Çağdaşlaşma konusunda toplumun nerede olduğunu anlamak için Niyazi Berkes’e başvurmak gerekir diye düşünüyorum. Berkes, laikliğin tanımını yaparken şunları söylüyor; “İşte burada inceleyeceğimiz konunun asıl özünü aydınlatacak ipucunu elde ediyoruz; bu, dar anlamında din-devlet ayrımı sorunu değil, çok daha genişanlamda “kutsallaşmışgelenek boyunduruğundan kurtulma” sorunudur. Birincisi, ikincisinin birçok görüntüsünden yalnız biridir. Değer ölçüleri olmayan hiçbir toplum yoktur. Ancak bazı değerler zamanın gereklerine göre değişeceğine, zamanla katılaşma, kireçleşme eğilimi gösterirler. Bu eğilimden ötürüdür ki, bir toplumda değişme zorunlulukları ortaya çıkınca, bilerek bilmeyerek ya da isteyerek istemeyerek çağdaşlaşmaya doğru bir yönelme başlayınca, o zamana dek açıkça din şemsiyesinin altına girmemişbirçok kişiler değişme yağmuru karşısında bu şemsiyenin altında toplanmaya başlar. Din, geleneğin en son sığınağı, en son savunma kalesidir. Aslında toplumun eski yaşayışının kökeninden gelen birçok alışkanlıklar, kolaylıkla din gereği imişgibi bir nitelik kazanırlar. İşte bunun içindir ki, çağdaşlaşma sözcüğünün özü, “laikleşme” sözcüğünün söylemek istediği gibi toplumu bu dinselleşme hummasının yakasından kurtarma işi imişgibi gözüküyor.”[2]Özetle şunu söyleyebiliriz sanırım, toplum laikliği ne kadar içselleştirmiş ve benimsemişse o kadar çağdaştır. Bu anlamda Türk toplumunun çağdaş bir toplum olduğunu söyleyebilmek zor gözüküyor, ama burada da iyimser bir bakış açısıyla en azından yarıya yakın bir oranda çağdaş değerleri savunan bir kitlenin varlığından söz edebiliriz.

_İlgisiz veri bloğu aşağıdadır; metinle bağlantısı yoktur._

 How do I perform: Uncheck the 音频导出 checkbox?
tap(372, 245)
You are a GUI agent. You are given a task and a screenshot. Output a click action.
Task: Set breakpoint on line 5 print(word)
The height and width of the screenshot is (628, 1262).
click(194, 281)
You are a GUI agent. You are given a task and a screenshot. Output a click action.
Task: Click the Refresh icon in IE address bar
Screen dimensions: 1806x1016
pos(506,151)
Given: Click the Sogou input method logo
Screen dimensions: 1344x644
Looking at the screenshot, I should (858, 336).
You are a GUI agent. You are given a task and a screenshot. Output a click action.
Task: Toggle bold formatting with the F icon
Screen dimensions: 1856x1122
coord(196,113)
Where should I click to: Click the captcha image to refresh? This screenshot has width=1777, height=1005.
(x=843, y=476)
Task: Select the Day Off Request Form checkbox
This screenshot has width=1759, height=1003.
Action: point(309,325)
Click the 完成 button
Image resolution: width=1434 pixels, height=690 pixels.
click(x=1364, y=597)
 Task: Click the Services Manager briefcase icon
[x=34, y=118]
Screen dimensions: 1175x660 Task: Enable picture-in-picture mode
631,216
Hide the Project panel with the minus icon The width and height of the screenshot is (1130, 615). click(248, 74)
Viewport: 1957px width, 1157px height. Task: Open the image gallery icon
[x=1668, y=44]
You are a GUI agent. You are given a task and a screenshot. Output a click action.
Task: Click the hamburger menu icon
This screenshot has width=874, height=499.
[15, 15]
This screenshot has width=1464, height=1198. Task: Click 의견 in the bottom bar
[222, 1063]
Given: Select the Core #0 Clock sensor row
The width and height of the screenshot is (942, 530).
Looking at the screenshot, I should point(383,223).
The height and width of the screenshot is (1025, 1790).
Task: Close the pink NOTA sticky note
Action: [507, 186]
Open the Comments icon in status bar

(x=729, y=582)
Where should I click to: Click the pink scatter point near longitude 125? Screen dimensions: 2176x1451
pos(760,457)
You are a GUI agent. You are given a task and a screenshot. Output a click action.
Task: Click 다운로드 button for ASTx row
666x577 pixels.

Bu ülke insanlarının Cumhuriyetimizin ikinci yüzyılında, ilk yüzyılın başlangıcındaki kendine güven ve değişim ivmesini yakalayarak, toplumun demokratikleşmesi ve çağdaşlaşması için günün ihtiyaçlarına yönelik toplumsal ve ahlaki dönüşümü sağlamasının zorunlu olduğu gözüküyor.Emek, sabır ve özveriyle toplumsal birleşik akılı harekete geçirerek, ihtiyaç duyulan dönüşümü gerçekleştirmek hepimizin ilk hedefi olmak zorunda.Sonrasında da yüz yılda ulaşılamayan hedeflere Cumhuriyetin ikinci yüzyılında nasıl ulaşabileceğimizi yapılacakları kimseye havale etmeden önce kendimizden ve içinde bulunduğumuz küçük topluluklardan başlayarak düşünmeli ve hayat geçirmeliyiz.